▶ _Saved entries_
◇ ◇ ◇ ◇

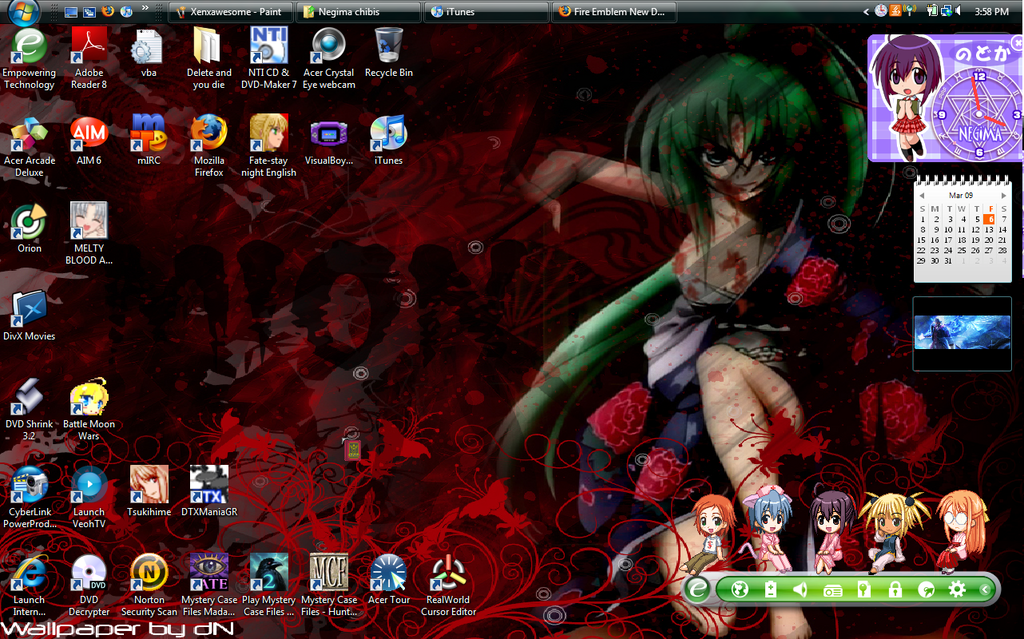
Task: Open the mIRC desktop shortcut
Action: pyautogui.click(x=149, y=134)
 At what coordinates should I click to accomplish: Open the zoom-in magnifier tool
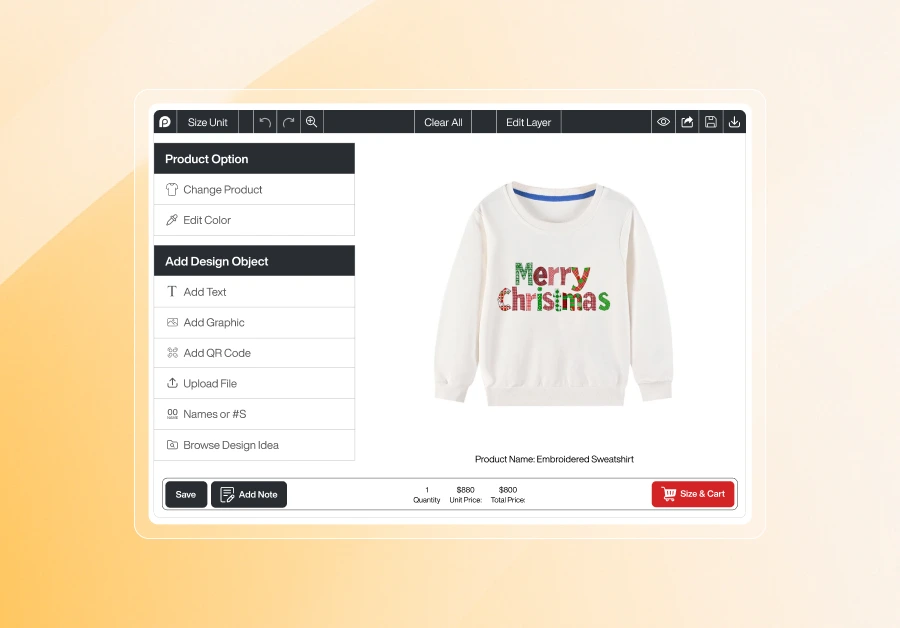(312, 122)
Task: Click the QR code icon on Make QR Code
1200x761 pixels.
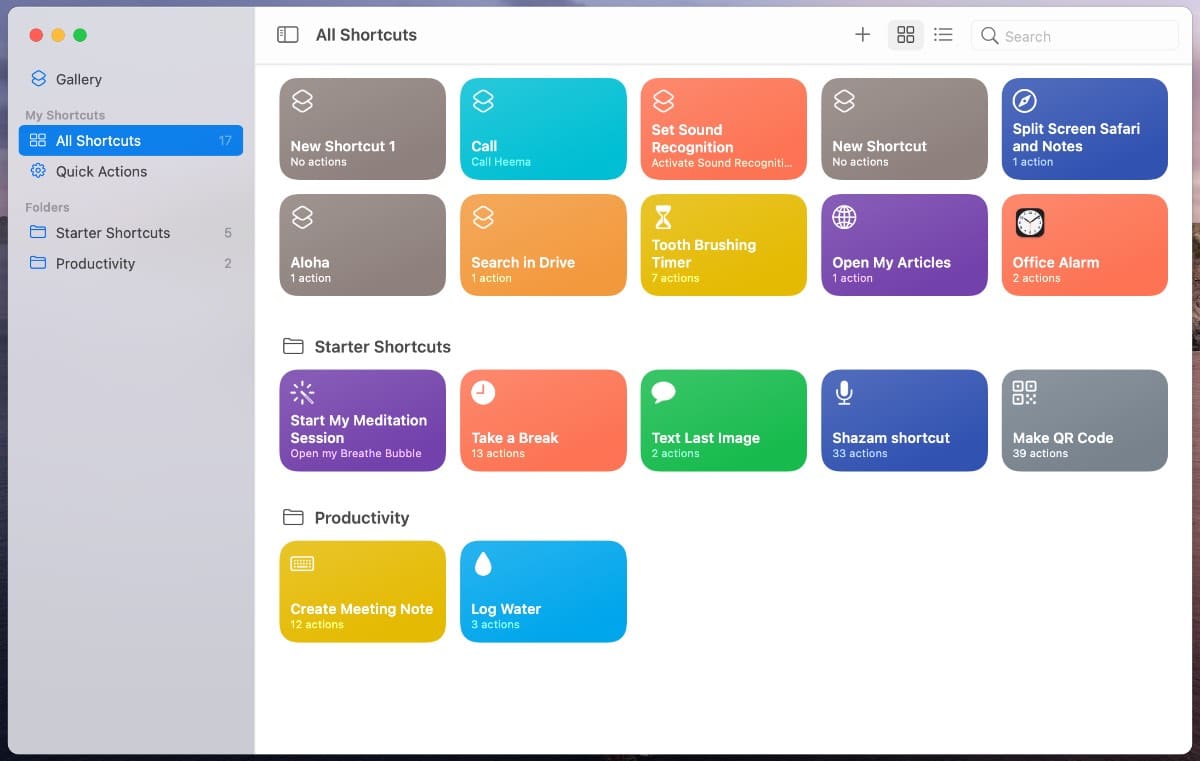Action: (x=1024, y=393)
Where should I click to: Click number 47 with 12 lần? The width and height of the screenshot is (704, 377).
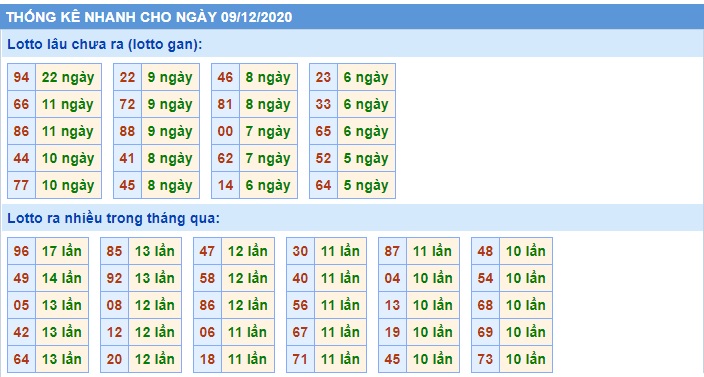click(x=207, y=251)
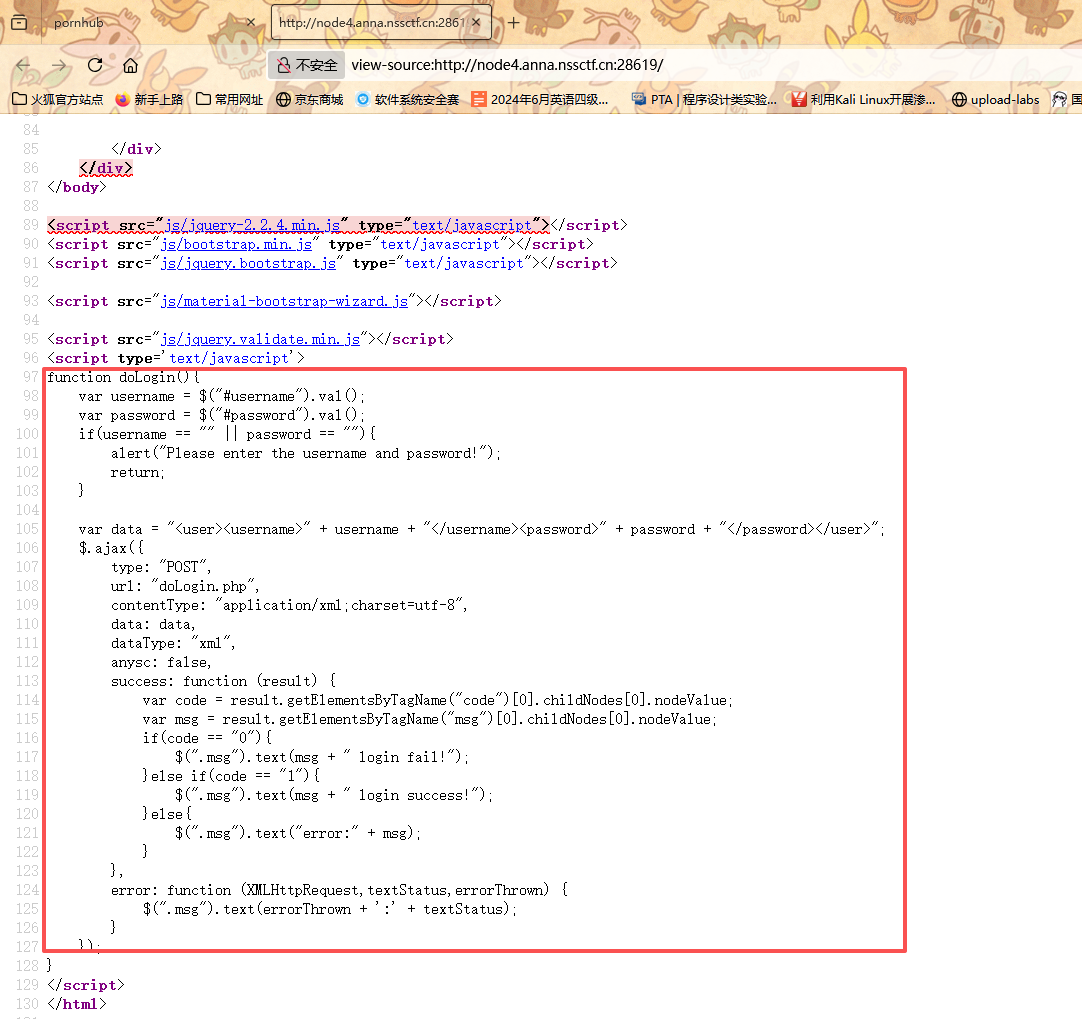The image size is (1082, 1019).
Task: Click the icon left of the pornhub tab
Action: click(19, 22)
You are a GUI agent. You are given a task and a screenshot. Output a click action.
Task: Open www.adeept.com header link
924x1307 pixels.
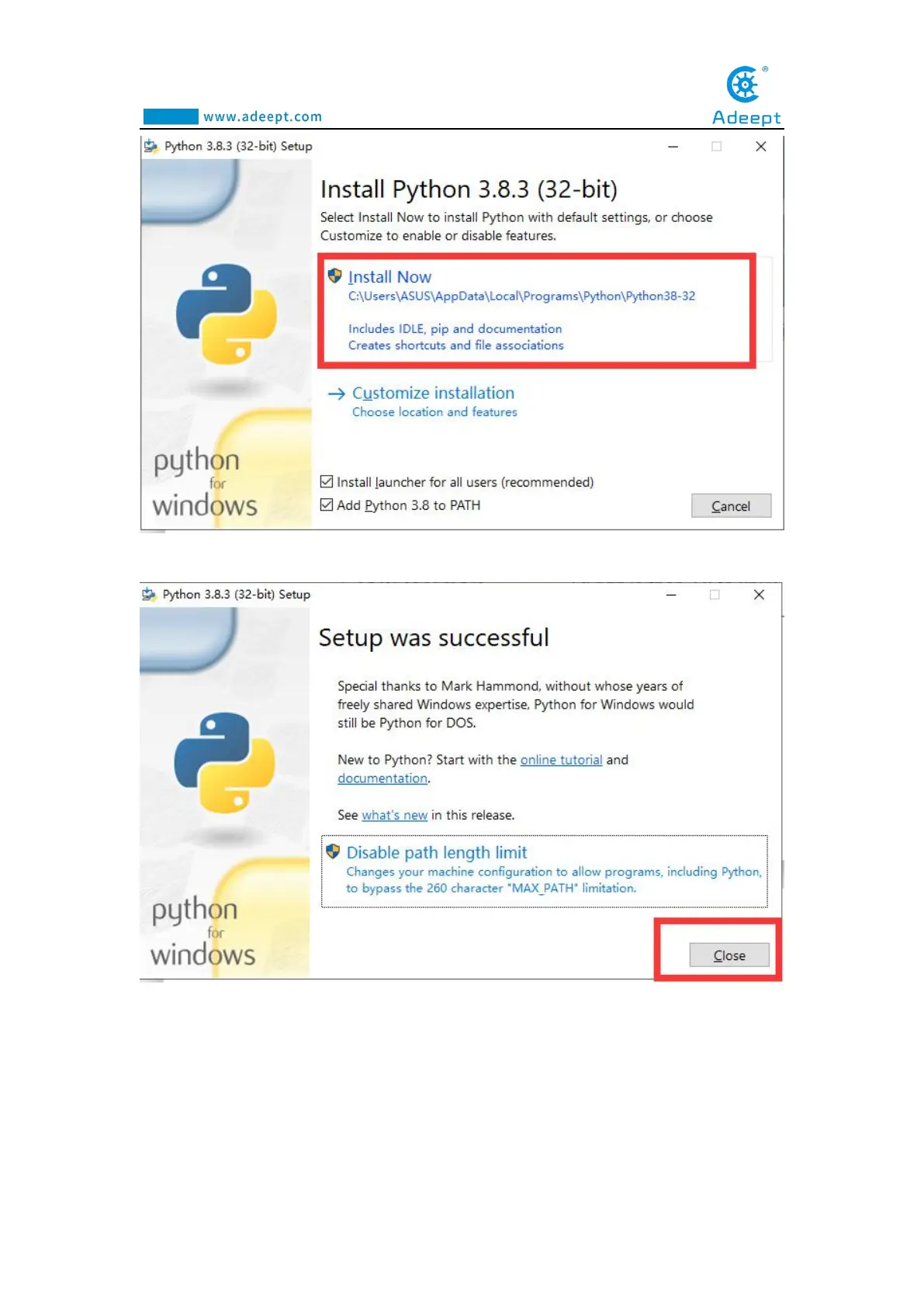(x=262, y=116)

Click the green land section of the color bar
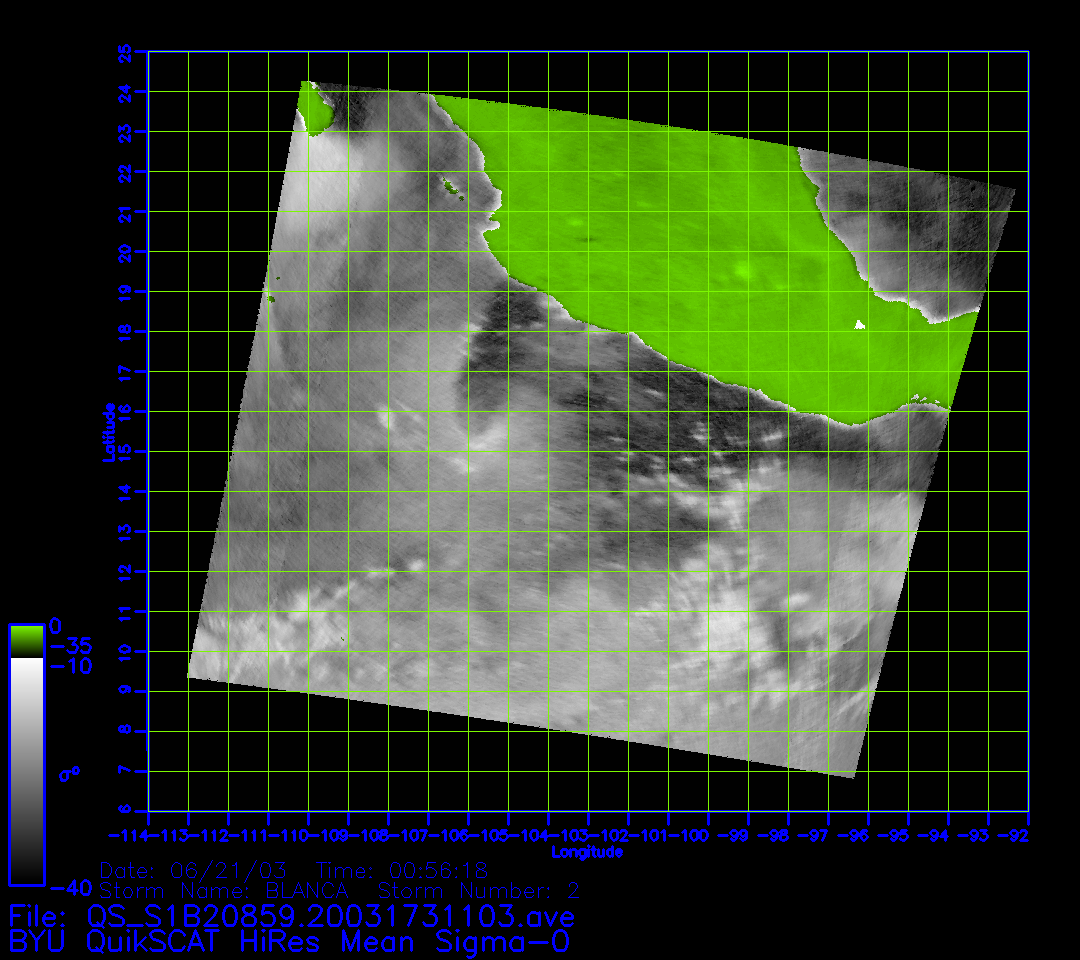click(26, 641)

◇ ◇ ◇ ◇

▶ _GIVEN EXERCISE_
Return every item above verbatim, line for line, omitting the pictures.

▶ _WRITTEN RESPONSE_
Task: Open the mIRC desktop shortcut
Action: pyautogui.click(x=149, y=134)
 At what coordinates should I click to accomplish: Open the zoom-in magnifier tool
(312, 122)
Task: Click the QR code icon on Make QR Code
1200x761 pixels.
Action: (x=1024, y=393)
Where should I click to: Click number 47 with 12 lần? The width and height of the screenshot is (704, 377).
click(x=207, y=251)
The image size is (1082, 1019).
Task: Click the icon left of the pornhub tab
Action: click(19, 22)
You are a GUI agent. You are given a task and a screenshot. Output a click action.
Task: Open www.adeept.com header link
924x1307 pixels.
(x=262, y=116)

Click the green land section of the color bar
click(26, 641)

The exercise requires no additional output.